● 課題内容
医療事故調査制度についての文章のうち、「医療事故調査制度が開始されて」で始まり「機関の判断に委ねられている。」に至るまでの部分を、「厚生労働省」を「国」に置き換えて書き改めてください。

No.001 医療事故調査制度と医師法21条・異常死について

弁護士 金ア 美代子

 

(1)医療事故調査制度

 

医療事故調査制度が開始されてから、既に様々な問題点が浮き彫りになっている。厚生労働省は、当初、医療事故の年間件数を1300件〜2000件と推計していたが、本制度に基づく医療事故の報告は、400件弱に過ぎない。その原因として、以下のような点を指摘できる。

 

第1に、本制度は、全ての医療事故を調査対象としておらず、「予期しない患者の死又は死産」に限定している。そもそも、調査対象となる医療事故を制限しているのであるから、報告件数が少なくなるのは当然であると言える。
また、多くの医療過誤は予期できるとも言えるので、本制度が対象としている予期しない死とは、医療過誤性が全くない不慮の事故に限定されると解釈することもあながち不合理とは言えない。

 

第2に、この「予期しない死」の判断は、事故が発生した医師・医療機関の判断に委ねられている。

 

前記のとおり、予期しない死は幅広い解釈の余地を残し、例えば、薬剤の取り違いはしばしが起こりうるので予期できると当該医療機関が判断すれば、報告の必要はなくなることになる。そうなると、面倒な事件に発展することを懸念すれば、医療機関も報告には消極的にならざるを得ない。

● 抽出資料
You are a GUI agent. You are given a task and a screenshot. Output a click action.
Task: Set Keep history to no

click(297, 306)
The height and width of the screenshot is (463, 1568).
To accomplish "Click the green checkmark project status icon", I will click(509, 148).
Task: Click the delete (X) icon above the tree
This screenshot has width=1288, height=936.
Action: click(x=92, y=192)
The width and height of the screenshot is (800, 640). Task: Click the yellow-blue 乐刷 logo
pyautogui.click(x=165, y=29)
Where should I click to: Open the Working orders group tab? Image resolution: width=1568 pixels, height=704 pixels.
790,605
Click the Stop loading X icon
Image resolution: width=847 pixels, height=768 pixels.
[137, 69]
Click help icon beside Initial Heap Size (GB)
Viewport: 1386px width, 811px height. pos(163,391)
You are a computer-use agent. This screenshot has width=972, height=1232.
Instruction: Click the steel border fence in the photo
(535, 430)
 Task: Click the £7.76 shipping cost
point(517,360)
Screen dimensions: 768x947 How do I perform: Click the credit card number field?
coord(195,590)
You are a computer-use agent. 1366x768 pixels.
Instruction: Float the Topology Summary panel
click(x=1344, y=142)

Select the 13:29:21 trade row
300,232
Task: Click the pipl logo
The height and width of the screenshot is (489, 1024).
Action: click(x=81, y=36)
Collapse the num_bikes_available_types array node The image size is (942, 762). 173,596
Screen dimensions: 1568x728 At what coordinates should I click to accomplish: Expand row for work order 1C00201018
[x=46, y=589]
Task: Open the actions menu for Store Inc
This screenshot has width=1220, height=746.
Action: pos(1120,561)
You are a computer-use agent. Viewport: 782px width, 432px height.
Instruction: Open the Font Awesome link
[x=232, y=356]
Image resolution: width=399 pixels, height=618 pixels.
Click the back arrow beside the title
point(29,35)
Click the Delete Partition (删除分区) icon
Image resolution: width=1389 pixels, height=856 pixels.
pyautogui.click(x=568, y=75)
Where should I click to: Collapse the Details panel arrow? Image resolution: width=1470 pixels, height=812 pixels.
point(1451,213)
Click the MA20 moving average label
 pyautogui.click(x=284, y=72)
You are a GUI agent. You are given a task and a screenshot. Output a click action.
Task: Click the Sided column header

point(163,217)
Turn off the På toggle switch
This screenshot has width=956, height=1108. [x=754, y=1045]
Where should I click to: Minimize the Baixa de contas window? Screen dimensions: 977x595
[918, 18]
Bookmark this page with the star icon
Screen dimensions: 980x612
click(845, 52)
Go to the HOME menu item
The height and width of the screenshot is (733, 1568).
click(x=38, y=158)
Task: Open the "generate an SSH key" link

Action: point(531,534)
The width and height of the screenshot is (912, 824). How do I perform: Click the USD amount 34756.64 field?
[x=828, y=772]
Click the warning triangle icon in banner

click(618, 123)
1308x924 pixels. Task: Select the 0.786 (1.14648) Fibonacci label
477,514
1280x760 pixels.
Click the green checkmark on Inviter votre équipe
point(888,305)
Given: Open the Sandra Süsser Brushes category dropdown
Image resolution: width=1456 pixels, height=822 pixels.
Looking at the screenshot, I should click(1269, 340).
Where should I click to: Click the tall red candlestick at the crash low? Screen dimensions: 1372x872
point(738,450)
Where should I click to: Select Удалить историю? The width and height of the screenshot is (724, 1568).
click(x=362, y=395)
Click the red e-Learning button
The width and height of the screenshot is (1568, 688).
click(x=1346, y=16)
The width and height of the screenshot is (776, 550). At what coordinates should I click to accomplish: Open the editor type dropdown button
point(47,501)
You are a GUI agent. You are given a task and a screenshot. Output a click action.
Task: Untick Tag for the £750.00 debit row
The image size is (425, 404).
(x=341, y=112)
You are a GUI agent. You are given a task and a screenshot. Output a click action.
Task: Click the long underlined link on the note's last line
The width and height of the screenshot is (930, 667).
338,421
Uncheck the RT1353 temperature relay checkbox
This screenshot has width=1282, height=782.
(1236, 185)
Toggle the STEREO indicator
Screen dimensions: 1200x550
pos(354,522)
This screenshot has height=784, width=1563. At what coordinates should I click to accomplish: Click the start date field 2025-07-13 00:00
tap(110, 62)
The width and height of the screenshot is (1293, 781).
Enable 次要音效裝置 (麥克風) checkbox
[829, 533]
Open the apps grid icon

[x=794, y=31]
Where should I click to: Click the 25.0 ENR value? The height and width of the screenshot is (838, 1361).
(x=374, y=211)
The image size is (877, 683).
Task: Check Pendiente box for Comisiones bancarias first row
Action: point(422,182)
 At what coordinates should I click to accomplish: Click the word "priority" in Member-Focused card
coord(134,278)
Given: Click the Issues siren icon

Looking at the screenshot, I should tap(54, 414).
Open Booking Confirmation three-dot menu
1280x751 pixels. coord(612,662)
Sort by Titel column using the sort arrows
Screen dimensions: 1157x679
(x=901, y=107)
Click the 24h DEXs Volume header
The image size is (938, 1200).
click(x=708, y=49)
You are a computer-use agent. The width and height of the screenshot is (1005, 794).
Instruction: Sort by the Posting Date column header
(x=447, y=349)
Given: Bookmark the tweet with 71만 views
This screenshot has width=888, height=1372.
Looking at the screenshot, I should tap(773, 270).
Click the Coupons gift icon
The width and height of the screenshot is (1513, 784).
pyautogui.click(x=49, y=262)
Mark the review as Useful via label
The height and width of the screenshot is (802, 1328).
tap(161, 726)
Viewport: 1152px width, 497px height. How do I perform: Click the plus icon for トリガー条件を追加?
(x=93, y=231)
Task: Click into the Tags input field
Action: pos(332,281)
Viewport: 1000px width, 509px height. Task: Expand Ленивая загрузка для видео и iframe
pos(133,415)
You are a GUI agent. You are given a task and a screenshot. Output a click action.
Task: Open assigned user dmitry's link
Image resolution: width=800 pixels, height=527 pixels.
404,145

● 解答例
医療事故調査制度が開始されてから、既に様々な問題点が浮き彫りになっている。国は、当初、医療事故の年間件数を1300件〜2000件と推計していたが、本制度に基づく医療事故の報告は、400件弱に過ぎない。その原因として、以下のような点を指摘できる。

 

第1に、本制度は、全ての医療事故を調査対象としておらず、「予期しない患者の死又は死産」に限定している。そもそも、調査対象となる医療事故を制限しているのであるから、報告件数が少なくなるのは当然であると言える。
また、多くの医療過誤は予期できるとも言えるので、本制度が対象としている予期しない死とは、医療過誤性が全くない不慮の事故に限定されると解釈することもあながち不合理とは言えない。

 

第2に、この「予期しない死」の判断は、事故が発生した医師・医療機関の判断に委ねられている。